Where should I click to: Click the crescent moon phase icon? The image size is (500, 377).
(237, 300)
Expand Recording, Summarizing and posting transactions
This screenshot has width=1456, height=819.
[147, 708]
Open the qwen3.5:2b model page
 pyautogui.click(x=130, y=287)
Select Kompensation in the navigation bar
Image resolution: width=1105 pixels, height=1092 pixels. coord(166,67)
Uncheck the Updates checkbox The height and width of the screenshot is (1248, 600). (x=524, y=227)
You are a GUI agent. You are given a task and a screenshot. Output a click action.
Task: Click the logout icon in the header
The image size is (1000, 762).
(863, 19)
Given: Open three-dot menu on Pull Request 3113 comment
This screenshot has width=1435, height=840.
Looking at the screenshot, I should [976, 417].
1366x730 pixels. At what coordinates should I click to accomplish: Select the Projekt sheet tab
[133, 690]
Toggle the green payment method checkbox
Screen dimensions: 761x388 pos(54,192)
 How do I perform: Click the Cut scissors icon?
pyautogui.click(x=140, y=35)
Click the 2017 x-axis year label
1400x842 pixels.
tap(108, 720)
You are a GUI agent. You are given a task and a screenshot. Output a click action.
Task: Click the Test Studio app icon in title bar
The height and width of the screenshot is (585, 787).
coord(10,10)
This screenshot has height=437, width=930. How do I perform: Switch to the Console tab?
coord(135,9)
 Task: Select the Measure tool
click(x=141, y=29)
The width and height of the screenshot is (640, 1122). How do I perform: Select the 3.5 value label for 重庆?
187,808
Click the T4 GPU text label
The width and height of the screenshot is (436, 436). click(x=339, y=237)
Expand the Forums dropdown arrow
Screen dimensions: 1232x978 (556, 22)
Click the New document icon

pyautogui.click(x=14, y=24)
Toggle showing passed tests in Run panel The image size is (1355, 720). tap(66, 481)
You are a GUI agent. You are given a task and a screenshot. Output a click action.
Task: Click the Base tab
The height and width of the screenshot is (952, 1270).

════

Your task: Retype, exactly as written, each line from the one that has "Task: Click the Base tab" to the bottom of the entries above, and include both of those lines.

Answer space:
Task: Click the Base tab
The height and width of the screenshot is (952, 1270).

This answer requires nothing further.